Your assignment
Transcribe the following entries word for word; no picture is to appear in the copy.

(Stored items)
------------------------------------------------

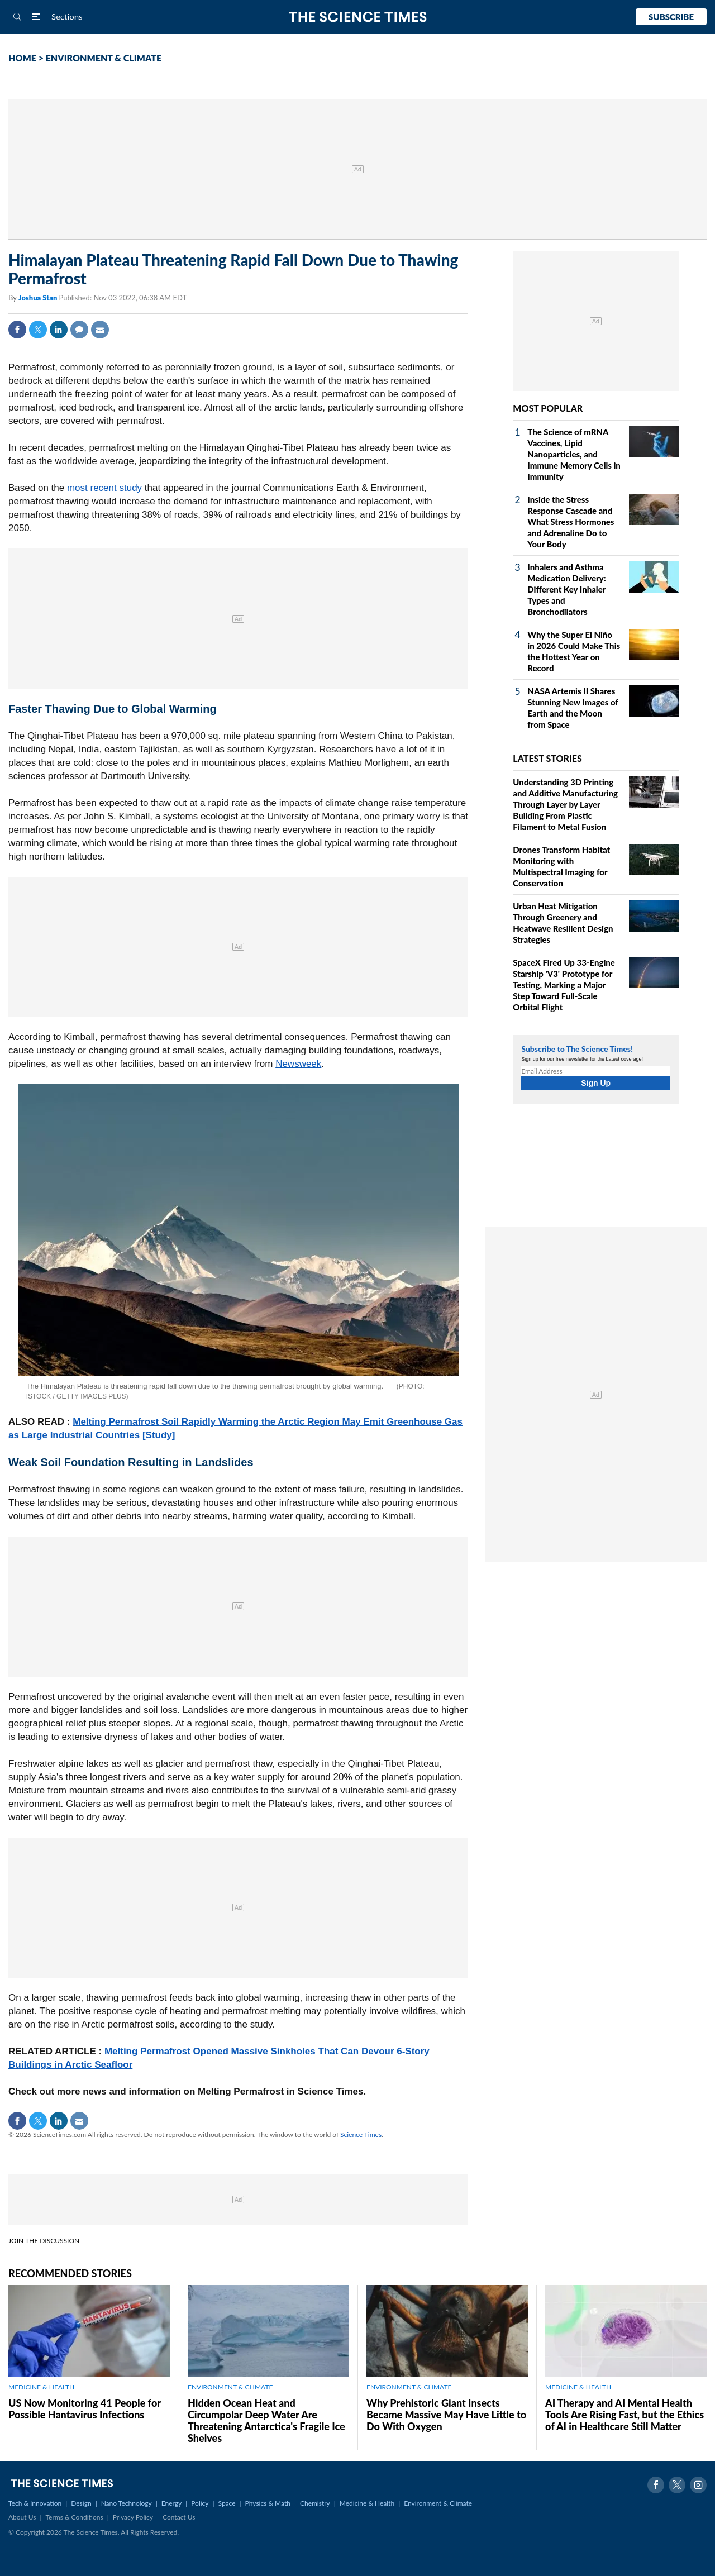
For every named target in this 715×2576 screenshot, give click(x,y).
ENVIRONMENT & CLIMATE (103, 58)
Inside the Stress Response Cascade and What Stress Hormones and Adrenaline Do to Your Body (570, 521)
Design (81, 2503)
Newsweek (298, 1063)
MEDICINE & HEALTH (41, 2387)
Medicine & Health (367, 2503)
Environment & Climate (438, 2503)
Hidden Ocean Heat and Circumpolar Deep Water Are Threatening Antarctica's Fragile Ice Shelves (266, 2420)
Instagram (698, 2485)
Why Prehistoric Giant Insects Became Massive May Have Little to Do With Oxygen (446, 2414)
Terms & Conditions (74, 2517)
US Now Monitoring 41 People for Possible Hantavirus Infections (84, 2409)
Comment (79, 329)
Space (227, 2503)
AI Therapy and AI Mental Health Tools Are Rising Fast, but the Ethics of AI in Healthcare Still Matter (624, 2414)
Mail (100, 329)
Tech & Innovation (34, 2503)
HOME (22, 58)
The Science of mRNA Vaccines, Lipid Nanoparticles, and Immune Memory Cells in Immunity (574, 454)
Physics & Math (267, 2503)
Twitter (38, 329)
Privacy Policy (133, 2517)
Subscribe (671, 17)
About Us (22, 2517)
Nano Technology (126, 2503)
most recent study (104, 488)
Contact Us (179, 2517)
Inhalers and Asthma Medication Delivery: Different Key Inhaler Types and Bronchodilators (566, 589)
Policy (199, 2503)
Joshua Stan (38, 297)
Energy (171, 2503)
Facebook (17, 329)
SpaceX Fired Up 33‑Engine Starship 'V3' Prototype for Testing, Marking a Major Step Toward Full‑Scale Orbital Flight (564, 984)
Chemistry (315, 2503)
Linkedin (59, 329)
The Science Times (358, 17)
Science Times (361, 2134)
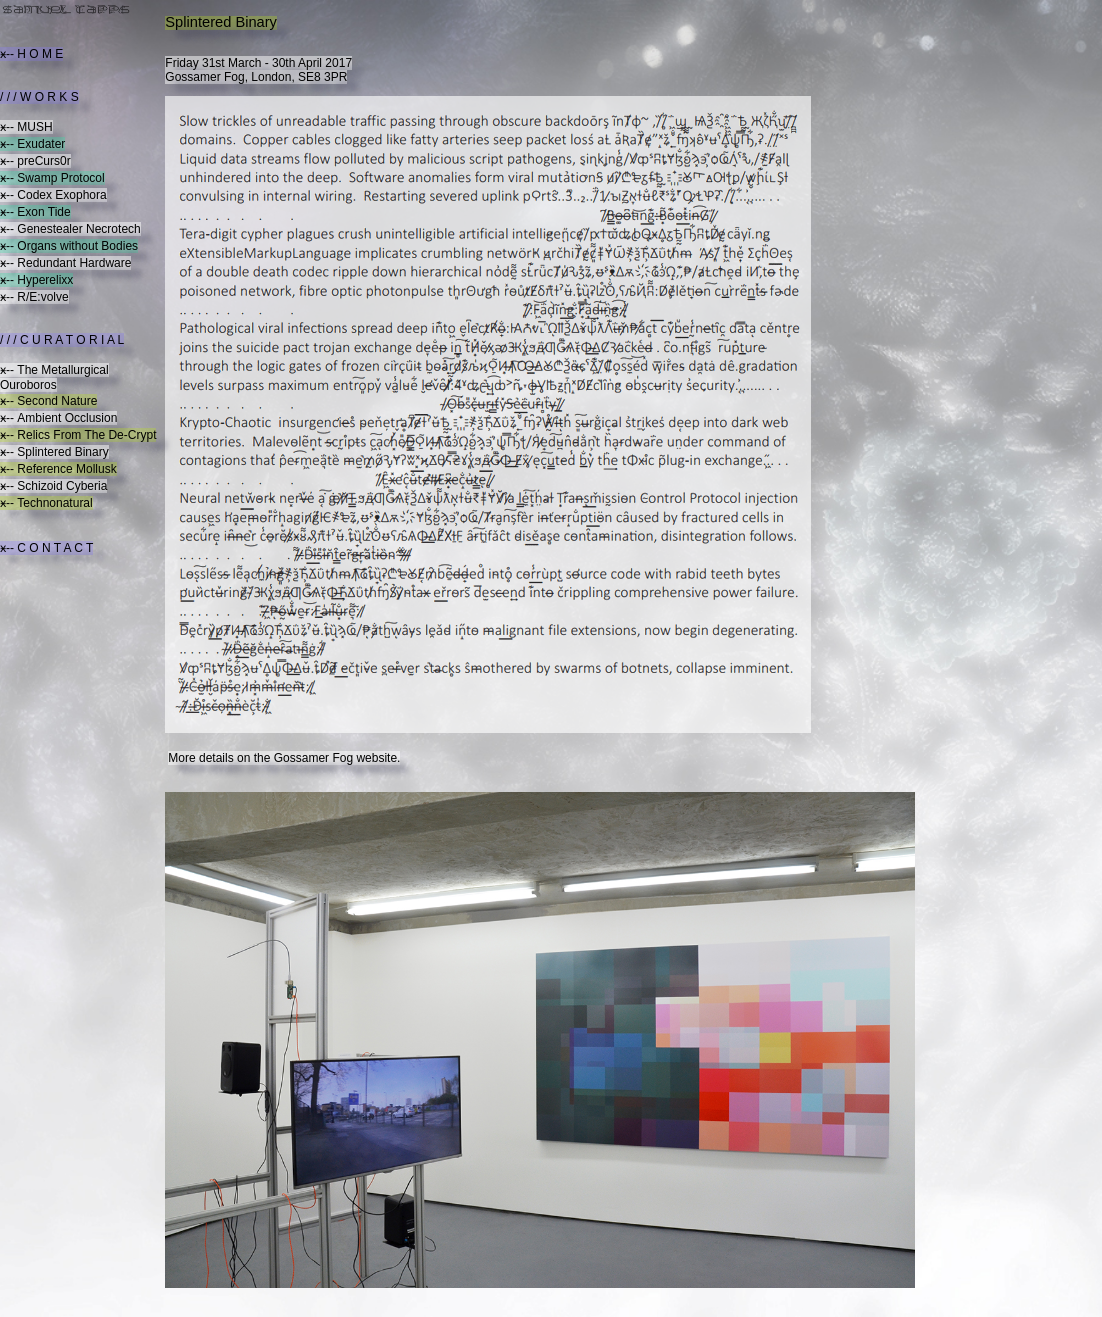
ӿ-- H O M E (31, 54)
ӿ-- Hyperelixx (36, 280)
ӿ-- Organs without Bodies (69, 246)
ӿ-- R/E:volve (34, 297)
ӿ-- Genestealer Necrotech (70, 229)
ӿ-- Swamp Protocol (52, 178)
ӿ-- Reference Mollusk (58, 469)
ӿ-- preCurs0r (35, 161)
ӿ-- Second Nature (48, 401)
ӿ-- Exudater (32, 144)
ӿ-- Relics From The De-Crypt (78, 435)
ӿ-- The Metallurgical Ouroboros (54, 377)
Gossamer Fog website (335, 758)
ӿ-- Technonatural (46, 503)
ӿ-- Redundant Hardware (65, 263)
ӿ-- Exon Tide (35, 212)
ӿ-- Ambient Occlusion (58, 418)
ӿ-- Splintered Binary (54, 452)
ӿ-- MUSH (26, 127)
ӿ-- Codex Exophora (53, 195)
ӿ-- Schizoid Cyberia (53, 486)
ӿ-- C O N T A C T (46, 548)
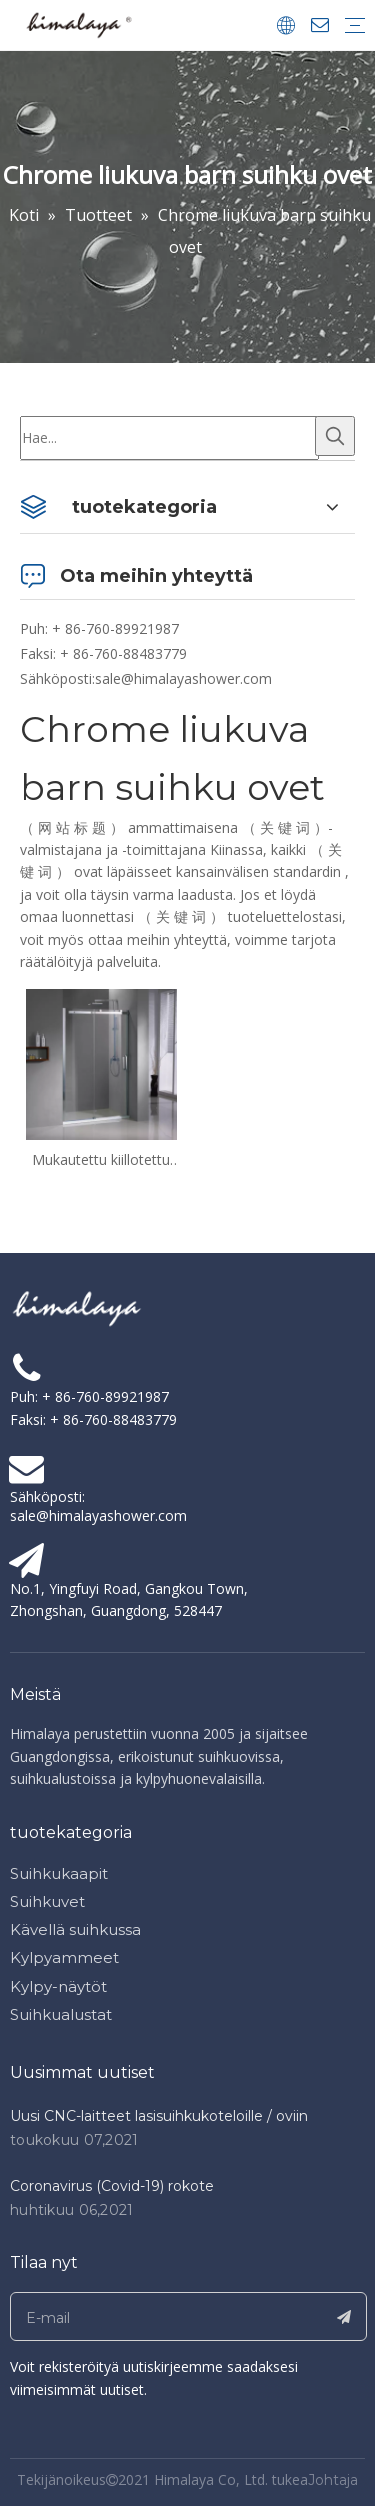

------------------------------------------------

Solved problem
For every named target in this 715×2576 screenshot, give click(x,y).
ENVIRONMENT & CLIMATE (103, 58)
Inside the Stress Response Cascade and What Stress Hormones and Adrenaline Do to Your Body (570, 521)
Design (81, 2503)
Newsweek (298, 1063)
MEDICINE & HEALTH (41, 2387)
Medicine & Health (367, 2503)
Environment & Climate (438, 2503)
Hidden Ocean Heat and Circumpolar Deep Water Are Threatening Antarctica's Fragile Ice Shelves (266, 2420)
Instagram (698, 2485)
Why Prehistoric Giant Insects Became Massive May Have Little to Do With Oxygen (446, 2414)
Terms & Conditions (74, 2517)
US Now Monitoring 41 People for Possible Hantavirus Infections (84, 2409)
Comment (79, 329)
Space (227, 2503)
AI Therapy and AI Mental Health Tools Are Rising Fast, but the Ethics of AI in Healthcare Still Matter (624, 2414)
Mail (100, 329)
Tech & Innovation (34, 2503)
HOME (22, 58)
The Science of mRNA Vaccines, Lipid Nanoparticles, and Immune Memory Cells in Immunity (574, 454)
Physics & Math (267, 2503)
Twitter (38, 329)
Privacy Policy (133, 2517)
Subscribe (671, 17)
About Us (22, 2517)
Nano Technology (126, 2503)
most recent study (104, 488)
Contact Us (179, 2517)
Inhalers and Asthma Medication Delivery: Different Key Inhaler Types and Bronchodilators (566, 589)
Policy (199, 2503)
Joshua Stan (38, 297)
Energy (171, 2503)
Facebook (17, 329)
SpaceX Fired Up 33‑Engine Starship 'V3' Prototype for Testing, Marking a Major Step Toward Full‑Scale Orbital Flight (564, 984)
Chemistry (315, 2503)
Linkedin (59, 329)
The Science Times (358, 17)
Science Times (361, 2134)
ӿ-- H O M E (31, 54)
ӿ-- Hyperelixx (36, 280)
ӿ-- Organs without Bodies (69, 246)
ӿ-- R/E:volve (34, 297)
ӿ-- Genestealer Necrotech (70, 229)
ӿ-- Swamp Protocol (52, 178)
ӿ-- Reference Mollusk (58, 469)
ӿ-- preCurs0r (35, 161)
ӿ-- Second Nature (48, 401)
ӿ-- Exudater (32, 144)
ӿ-- Relics From The De-Crypt (78, 435)
ӿ-- The Metallurgical Ouroboros (54, 377)
Gossamer Fog website (335, 758)
ӿ-- Technonatural (46, 503)
ӿ-- Redundant Hardware (65, 263)
ӿ-- Exon Tide (35, 212)
ӿ-- Ambient Occlusion (58, 418)
ӿ-- Splintered Binary (54, 452)
ӿ-- MUSH (26, 127)
ӿ-- Codex Exophora (53, 195)
ӿ-- Schizoid Cyberia (53, 486)
ӿ-- C O N T A C T (46, 548)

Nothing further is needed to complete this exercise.